[EXCERPT PROVIDED]:
--*--

Chemistry; Organometallic Chemistry; Stereochemistry

Introduction

Transition metal carbenes and carbenoids, which are highly reactive and versatile intermediates, have inspired and stimulated a number of research activities in chemistry (Dorwald, 1999, Moss and Doyle, 2014). These intermediates can participate in diverse chemical reactions, including C-H and X-H (X = O, N, Si, B, P, etc.) insertions, cyclopropanations, cycloadditions, and ylide formation and further transformations. Beyond the typical carbene reactions, many unique conversions have been reported in recent decades, for example, carbene migratory insertions (Xia et al., 2017) and gold-carbene-mediated annulations (Obradors and Echavarren, 2014). These studies can enable powerful synthetic pathways in diversity-oriented synthesis, total synthesis, and pharmaceutical process development, making this field dynamic for development purposes (Bertrand, 2002, Chiu, 2005, Bien et al., 2018).

--*--

[EXERCISE DATA]:
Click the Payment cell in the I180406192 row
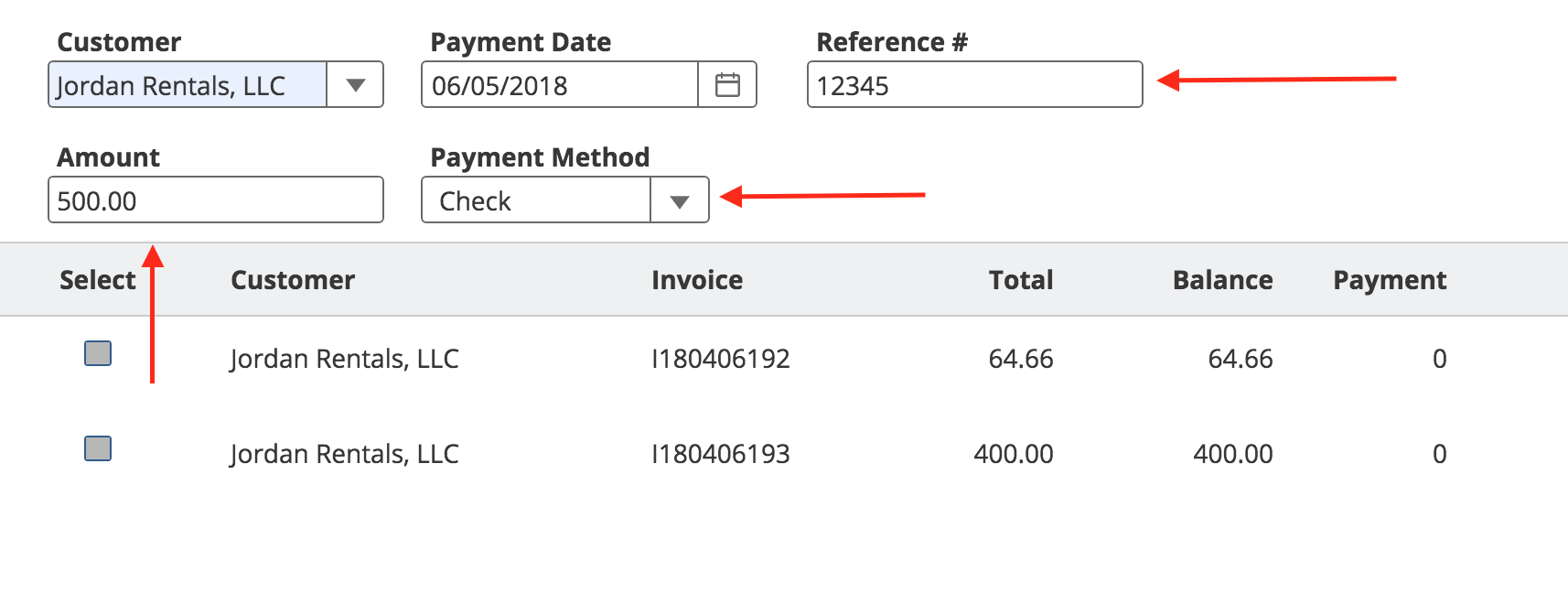 coord(1438,359)
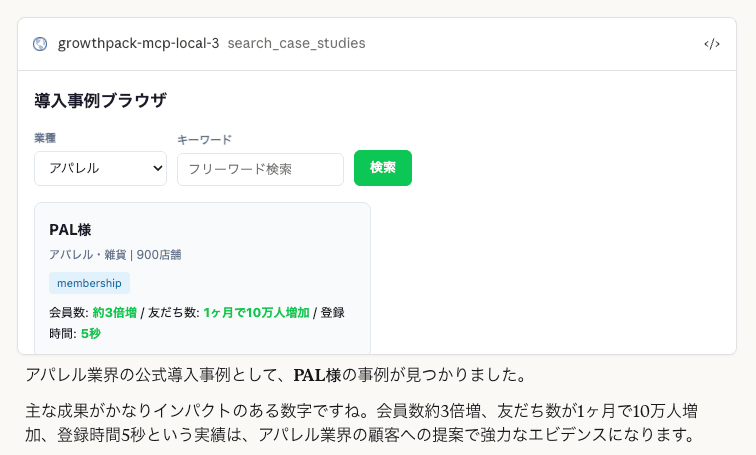Click bold PAL様 in the response paragraph

[x=318, y=376]
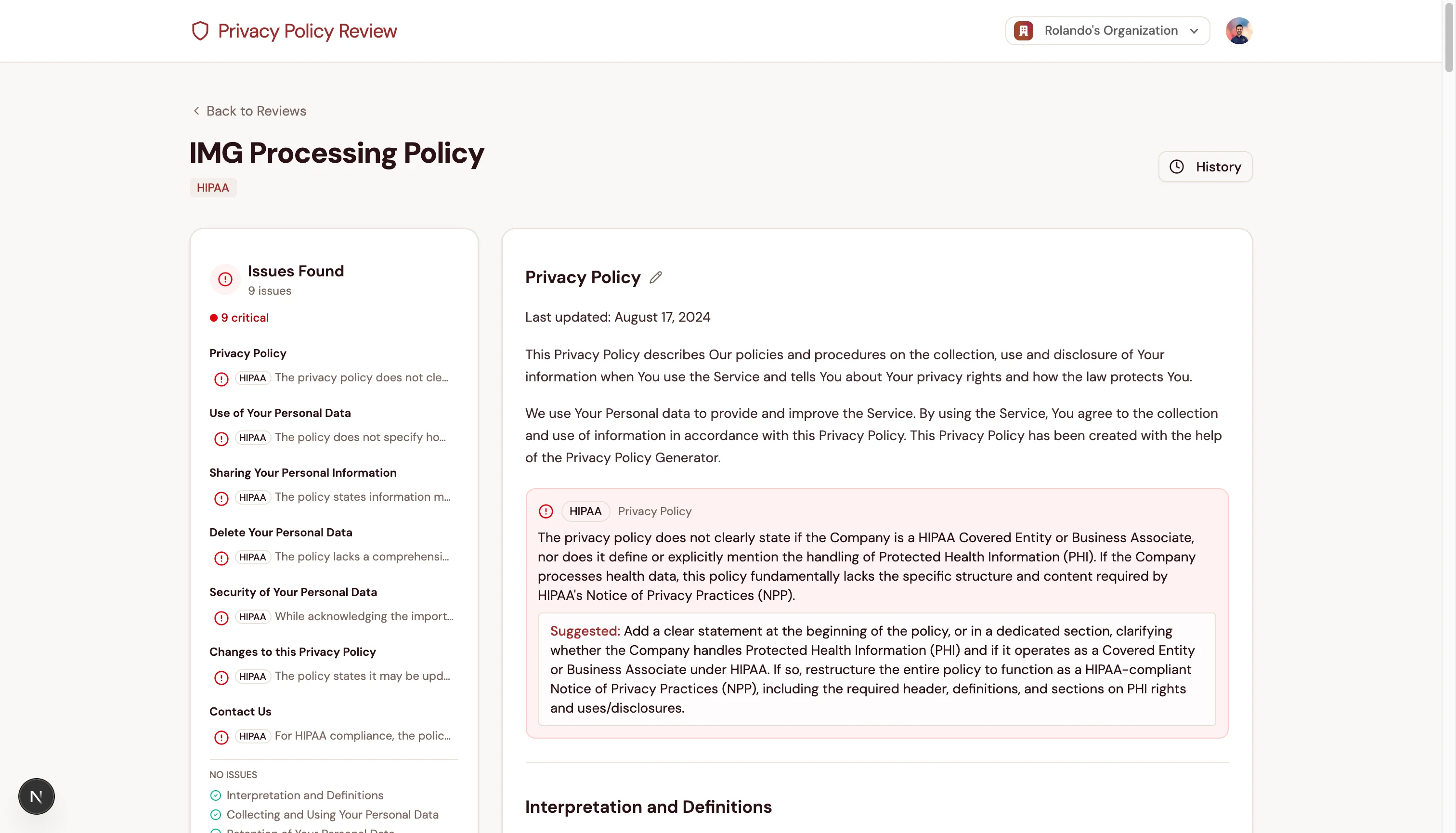Click the clock icon inside the History button
The image size is (1456, 833).
click(x=1177, y=167)
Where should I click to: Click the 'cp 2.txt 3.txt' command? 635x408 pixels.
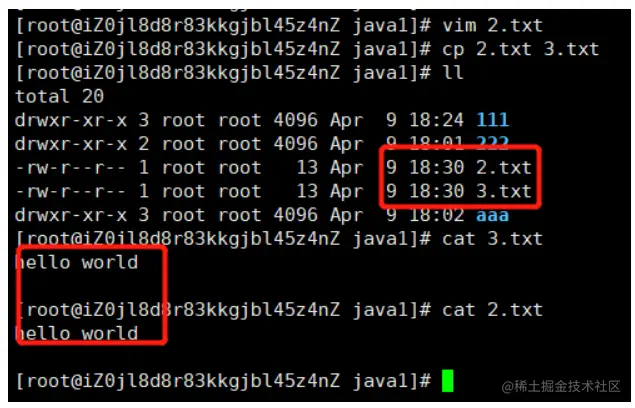(520, 49)
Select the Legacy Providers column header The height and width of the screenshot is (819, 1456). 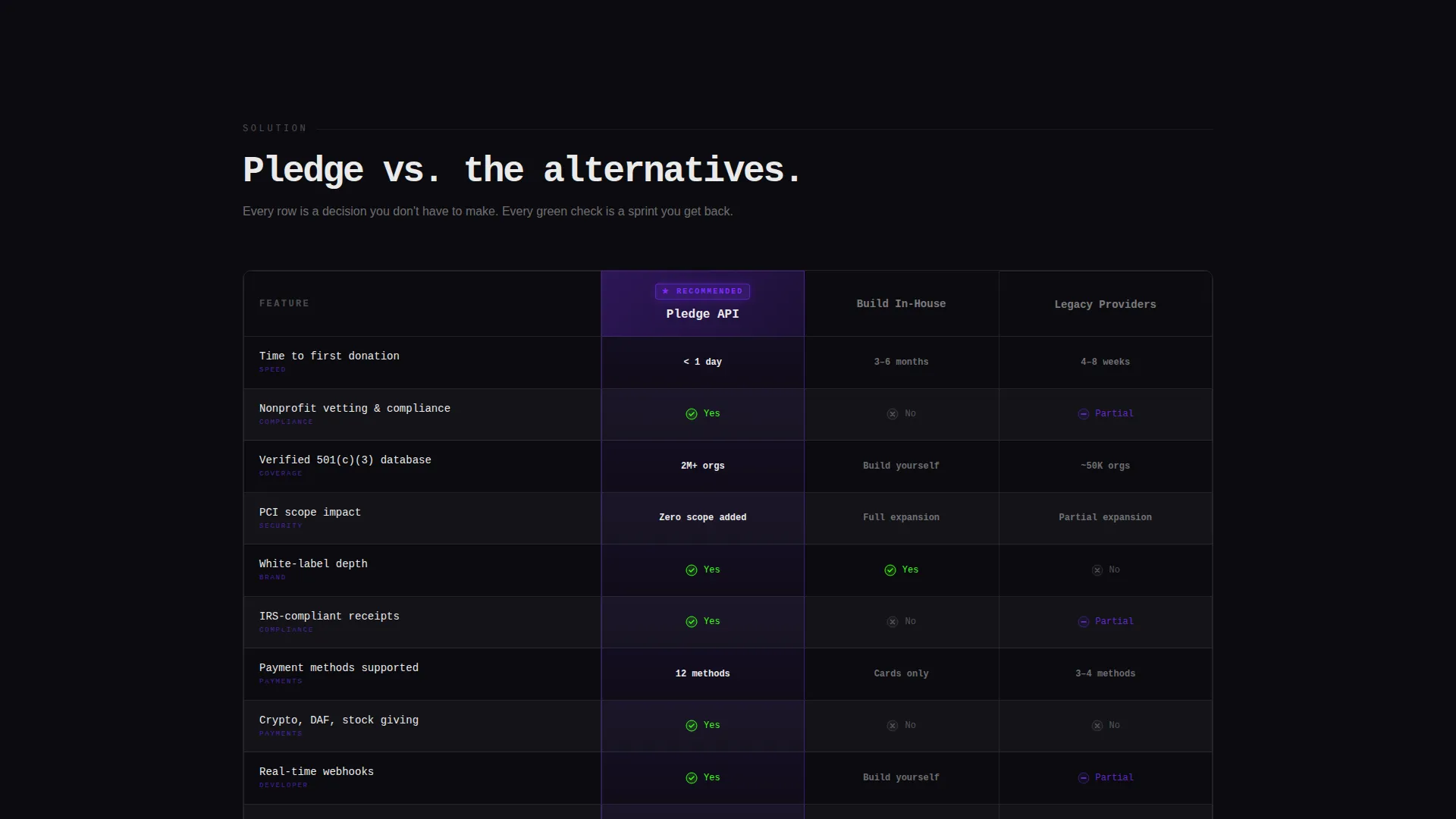1105,303
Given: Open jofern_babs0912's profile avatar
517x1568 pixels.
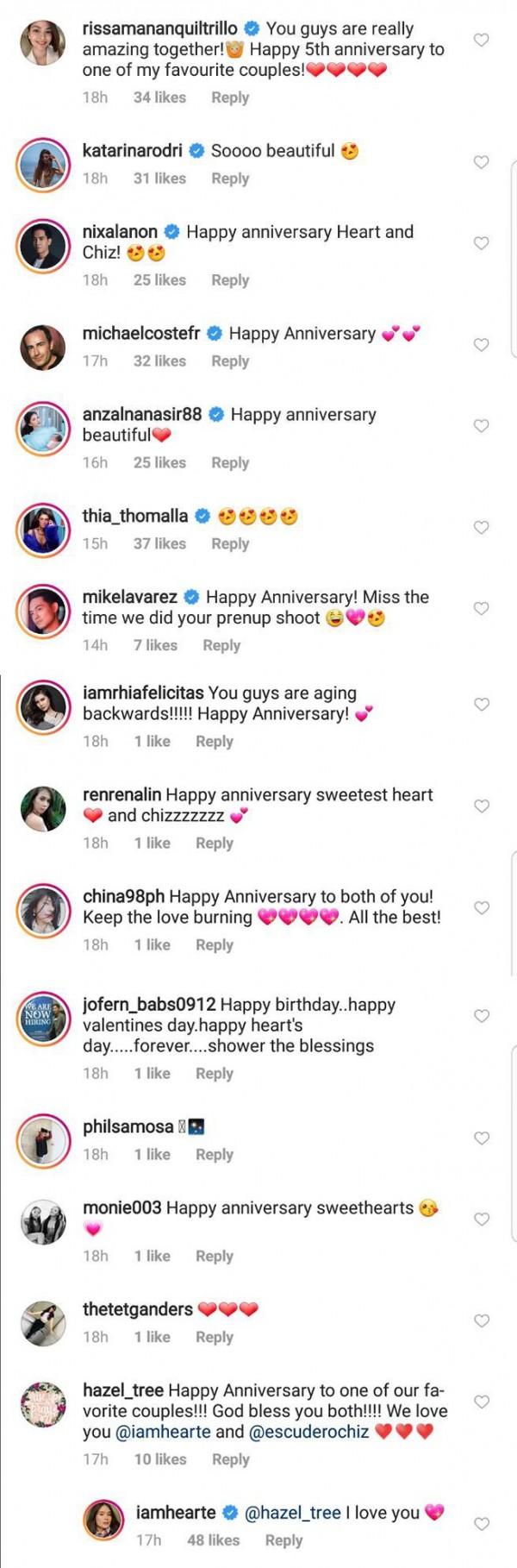Looking at the screenshot, I should coord(42,1018).
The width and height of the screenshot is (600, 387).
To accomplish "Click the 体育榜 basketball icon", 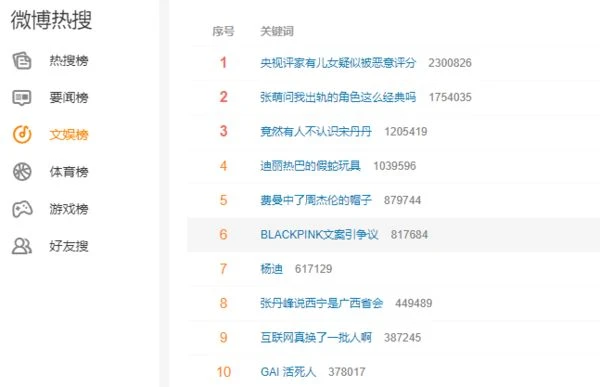I will point(22,171).
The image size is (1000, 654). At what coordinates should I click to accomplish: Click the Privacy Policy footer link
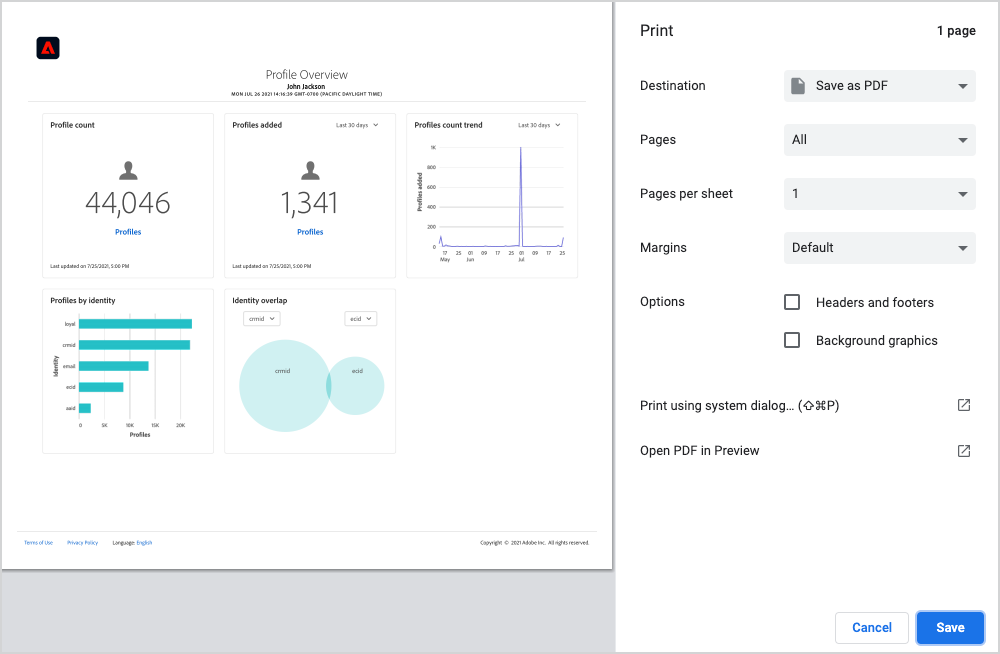click(x=82, y=543)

--*--

[TASKS TO PERFORM]:
a – Please set down the part of the excerpt on transition metal carbenes starting with "Transition metal carbenes" and going on through "Bien et al., 2018).".
b – In the excerpt on transition metal carbenes, what kind of annulations appears among the unique conversions reported in recent decades?
The entries have nothing to do with the excerpt on transition metal carbenes.

[RESULTS]:
a –
Transition metal carbenes and carbenoids, which are highly reactive and versatile intermediates, have inspired and stimulated a number of research activities in chemistry (Dorwald, 1999, Moss and Doyle, 2014). These intermediates can participate in diverse chemical reactions, including C-H and X-H (X = O, N, Si, B, P, etc.) insertions, cyclopropanations, cycloadditions, and ylide formation and further transformations. Beyond the typical carbene reactions, many unique conversions have been reported in recent decades, for example, carbene migratory insertions (Xia et al., 2017) and gold-carbene-mediated annulations (Obradors and Echavarren, 2014). These studies can enable powerful synthetic pathways in diversity-oriented synthesis, total synthesis, and pharmaceutical process development, making this field dynamic for development purposes (Bertrand, 2002, Chiu, 2005, Bien et al., 2018).

b – Gold-carbene-mediated annulations.